Spasticity refers to feelings of stiffness and a wide range of involuntary muscle spasms (sustained muscle contractions or sudden movements). It is one of the more common symptoms of MS. Spasticity may be as mild as the feeling of tightness of muscles or may be so severe as to produce painful, uncontrollable spasms of extremities, usually of the legs. Spasticity may also produce feelings of pain or tightness in and around joints, and can cause low back pain. Although spasticity can occur in any limb, it is much more common in the legs.
- In flexor spasticity, mostly involving the hamstrings (muscles on the back of the upper leg), and hip flexors (muscles at the top of the upper thigh), the hips and knees are bent and difficult to straighten.
- In extensor spasticity, involving the quadriceps and adductors (muscles on the front and inside of the upper leg), the hips and knees remain straight with the legs very close together or crossed over at the ankles.
Spasticity may be aggravated by sudden movements or position changes, extremes of temperature, humidity or infections, and can even be triggered by tight clothing.
Treatment of spasticity and muscle tightness by medication and physical and occupational therapy is needed to prevent painful and disabling contractures in the hips, knees, ankles, shoulders and elbows. Surgical measures are considered for those rare cases of spasticity that defy all other treatments.
Left untreated, spasticity can lead to serious complications, including contractures (frozen or immobilized joints) and pressure sores (Momentum magazine article). Since these complications also act as spasticity triggers, they can set off a dangerous escalation of symptoms.
Some degree of spasticity can provide benefit, particularly for people who experience significant leg weakness. The spasticity gives their legs some rigidity, making it easier for them to stand, transfer, or walk. The goal of treatment for these individuals is to relieve the spasticity sufficiently to ensure comfort and prevent complications, without taking away the rigidity they need to function.
Because spasticity varies so much from person to person, it must be treated on an individual basis and demands a true partnership between the person with MS, physician, nurse, physical therapist and occupational therapist. Treatment begins with the physician recommending ways to relieve the symptoms, including exercise, medication, changes in daily activities or combinations of these methods. The physician will track the progress and make referrals to other health professionals such as occupational and physical therapists
. Daily stretching and other exercises are often effective in helping to relieve spasticity.
Two major antispasticity medications have good safety records.
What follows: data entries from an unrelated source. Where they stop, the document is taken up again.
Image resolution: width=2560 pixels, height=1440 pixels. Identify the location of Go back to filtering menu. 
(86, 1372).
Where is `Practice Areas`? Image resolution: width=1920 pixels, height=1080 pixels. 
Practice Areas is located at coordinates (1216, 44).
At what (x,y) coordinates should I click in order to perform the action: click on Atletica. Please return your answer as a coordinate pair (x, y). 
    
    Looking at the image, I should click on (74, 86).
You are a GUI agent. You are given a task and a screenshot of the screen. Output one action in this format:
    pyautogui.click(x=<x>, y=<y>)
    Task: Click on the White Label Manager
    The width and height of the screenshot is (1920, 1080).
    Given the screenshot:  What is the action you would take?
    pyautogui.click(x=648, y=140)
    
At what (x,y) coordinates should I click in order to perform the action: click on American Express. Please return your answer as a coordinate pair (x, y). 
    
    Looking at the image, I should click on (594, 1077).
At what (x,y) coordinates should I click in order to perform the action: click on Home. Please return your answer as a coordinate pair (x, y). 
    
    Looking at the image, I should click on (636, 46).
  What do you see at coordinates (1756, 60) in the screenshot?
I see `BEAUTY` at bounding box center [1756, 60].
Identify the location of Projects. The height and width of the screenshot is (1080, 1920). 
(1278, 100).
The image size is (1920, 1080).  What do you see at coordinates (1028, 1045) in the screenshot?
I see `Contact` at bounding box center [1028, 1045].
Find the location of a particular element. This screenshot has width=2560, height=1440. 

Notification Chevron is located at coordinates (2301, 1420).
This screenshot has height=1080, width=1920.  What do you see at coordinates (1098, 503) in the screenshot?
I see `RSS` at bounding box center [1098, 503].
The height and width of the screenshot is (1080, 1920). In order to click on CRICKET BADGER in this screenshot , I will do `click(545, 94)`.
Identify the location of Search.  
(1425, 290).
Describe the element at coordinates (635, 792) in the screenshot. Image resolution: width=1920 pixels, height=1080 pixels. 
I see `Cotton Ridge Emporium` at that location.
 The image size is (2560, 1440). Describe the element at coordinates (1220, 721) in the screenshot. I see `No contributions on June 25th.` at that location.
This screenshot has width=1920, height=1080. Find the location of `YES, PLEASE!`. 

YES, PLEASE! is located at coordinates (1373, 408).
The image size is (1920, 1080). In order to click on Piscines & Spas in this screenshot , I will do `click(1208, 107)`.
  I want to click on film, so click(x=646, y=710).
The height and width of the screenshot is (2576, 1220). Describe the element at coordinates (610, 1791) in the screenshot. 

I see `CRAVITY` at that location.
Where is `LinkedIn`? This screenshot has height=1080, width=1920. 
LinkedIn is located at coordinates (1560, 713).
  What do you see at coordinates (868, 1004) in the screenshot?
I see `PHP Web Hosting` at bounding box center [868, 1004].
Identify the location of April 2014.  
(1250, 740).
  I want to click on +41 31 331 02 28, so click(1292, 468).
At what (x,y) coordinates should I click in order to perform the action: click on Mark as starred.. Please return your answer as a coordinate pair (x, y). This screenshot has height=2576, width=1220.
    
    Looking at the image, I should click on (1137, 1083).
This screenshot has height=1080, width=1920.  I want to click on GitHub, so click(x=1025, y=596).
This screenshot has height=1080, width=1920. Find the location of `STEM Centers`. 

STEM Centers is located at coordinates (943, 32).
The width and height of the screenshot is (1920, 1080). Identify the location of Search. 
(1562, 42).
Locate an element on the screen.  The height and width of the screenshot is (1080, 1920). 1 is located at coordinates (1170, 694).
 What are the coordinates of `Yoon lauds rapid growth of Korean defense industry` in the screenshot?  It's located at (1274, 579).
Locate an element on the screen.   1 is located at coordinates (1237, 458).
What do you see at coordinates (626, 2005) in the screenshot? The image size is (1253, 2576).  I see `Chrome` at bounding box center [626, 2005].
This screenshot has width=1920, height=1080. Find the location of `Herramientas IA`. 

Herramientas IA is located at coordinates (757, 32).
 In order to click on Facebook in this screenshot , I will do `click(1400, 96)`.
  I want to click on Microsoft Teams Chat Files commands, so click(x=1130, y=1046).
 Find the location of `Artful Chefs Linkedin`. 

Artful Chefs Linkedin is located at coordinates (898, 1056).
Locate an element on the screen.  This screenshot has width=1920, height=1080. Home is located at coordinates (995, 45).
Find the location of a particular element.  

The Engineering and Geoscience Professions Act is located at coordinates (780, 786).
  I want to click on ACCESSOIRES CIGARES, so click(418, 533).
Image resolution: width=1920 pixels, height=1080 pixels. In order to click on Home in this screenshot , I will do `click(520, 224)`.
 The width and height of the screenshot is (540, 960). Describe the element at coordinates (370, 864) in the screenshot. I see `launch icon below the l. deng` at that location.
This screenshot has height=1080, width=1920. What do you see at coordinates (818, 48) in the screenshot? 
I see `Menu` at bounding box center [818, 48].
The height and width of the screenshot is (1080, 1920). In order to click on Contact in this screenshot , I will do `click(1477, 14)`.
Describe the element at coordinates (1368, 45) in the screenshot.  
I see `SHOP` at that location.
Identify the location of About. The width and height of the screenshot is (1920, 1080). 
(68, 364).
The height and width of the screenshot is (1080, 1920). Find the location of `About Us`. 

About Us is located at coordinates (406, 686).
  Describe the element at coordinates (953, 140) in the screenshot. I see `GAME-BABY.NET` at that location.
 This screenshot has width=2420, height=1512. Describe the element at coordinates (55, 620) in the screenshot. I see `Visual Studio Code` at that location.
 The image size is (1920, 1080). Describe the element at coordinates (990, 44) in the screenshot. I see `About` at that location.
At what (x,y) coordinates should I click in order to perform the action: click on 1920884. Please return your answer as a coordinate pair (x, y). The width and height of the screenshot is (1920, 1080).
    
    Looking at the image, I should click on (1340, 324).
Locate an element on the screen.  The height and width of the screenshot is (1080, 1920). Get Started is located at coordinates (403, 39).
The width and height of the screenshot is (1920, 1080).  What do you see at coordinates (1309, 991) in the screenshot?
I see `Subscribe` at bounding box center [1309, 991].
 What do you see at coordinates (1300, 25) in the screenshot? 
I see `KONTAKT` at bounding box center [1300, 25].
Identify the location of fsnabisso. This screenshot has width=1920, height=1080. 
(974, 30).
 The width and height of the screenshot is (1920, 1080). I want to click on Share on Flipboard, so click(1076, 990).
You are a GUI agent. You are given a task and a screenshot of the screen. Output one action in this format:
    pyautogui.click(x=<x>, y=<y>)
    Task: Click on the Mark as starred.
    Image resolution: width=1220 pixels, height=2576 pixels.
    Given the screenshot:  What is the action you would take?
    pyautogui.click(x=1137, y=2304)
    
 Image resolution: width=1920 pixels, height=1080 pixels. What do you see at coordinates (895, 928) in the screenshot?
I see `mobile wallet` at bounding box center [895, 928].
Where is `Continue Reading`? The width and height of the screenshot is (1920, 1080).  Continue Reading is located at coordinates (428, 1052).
Neither, however, can cure spasticity or improve muscle coordination or strength.
- Baclofen, the most commonly used medication, is a muscle relaxant that works on nerves in the spinal cord. Common side effects are drowsiness and a feeling of muscle weakness. It can be administered orally or by an implanted pump (intrathecal baclofen). Intrathecal baclofen is used for severe spasticity that cannot be managed with oral medication.
- Tizanidine (Zanaflex®) works quickly to calm spasms and relax tightened muscles. Although it doesn't produce muscle weakness, it often causes sedation and a dry mouth. In some patients, it may lower blood pressure.
Other, less commonly-used medications, include:
- Diazepam (Valium®) is not a "first choice" drug for spasticity because it is sedating and has a potential to create dependence. However, its effects last longer with each dose than baclofen, and physicians may prescribe small doses of at bedtime to relieve spasms that interfere with sleep.
- Dantrolene (Dantrium®) generally used only if other drugs have not been effective. It can produce serious side effects including liver damage and blood abnormalities.
- Phenol — a nerve block agent
- Botulinum toxin (Botox®) injections have been shown to be effective in relieving spasticity in individual muscles for up to three months.